The strategy will promote walking, cycling and public transport, and will involve the building of 80 km of walking and cycling routes, and to transport 50% of construction materials to the park by water and rail.
“We want to ensure London 2012 is remembered not only as two weeks of fantastic sporting action, but also as the ‘greenest Games’ in modern times,” says David Higgins of the ODA. “This strategy is unprecedented for a development of this nature and signals a watershed moment in the delivery of sports facilities in the UK.”
“We are meeting tomorrow’s requirements today – far exceeding current policy targets,” he adds. “Sustainability runs through all we are doing, through the design and construction of venues, the sourcing and use of energy, the re-use of waste materials and the use of sustainable transport routes such as the waterways in the centre of the Olympic Park.”
“The 2012 Games are the perfect platform to demonstrate how high sustainability standards will help transform London into an exemplary, sustainable world city, in line with my London Plan,” says London mayor Ken Livingstone. “The Olympic partners will need to set the highest standards of design, quality, resource management and environmental protection.”
A number of cost-benefit analyses are being conducted to assess the options for small-scale use of renewables as part of site works.
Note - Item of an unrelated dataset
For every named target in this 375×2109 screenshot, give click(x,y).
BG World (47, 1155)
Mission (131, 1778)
Small wind turbines are being considered to power satellite site offices, as is the use of solar street lighting.
“This is a really ambitious strategy which will deliver the most sustainable Games in history and a sustainable legacy for the UK,” says environment minister David Miliband.
The ODA is the single delivery body responsible for creating the venues and infrastructure for the Olympic and Paralympic Games in 2012. Its objectives support the sustainability themes set out in the London 2012 Sustainability Policy.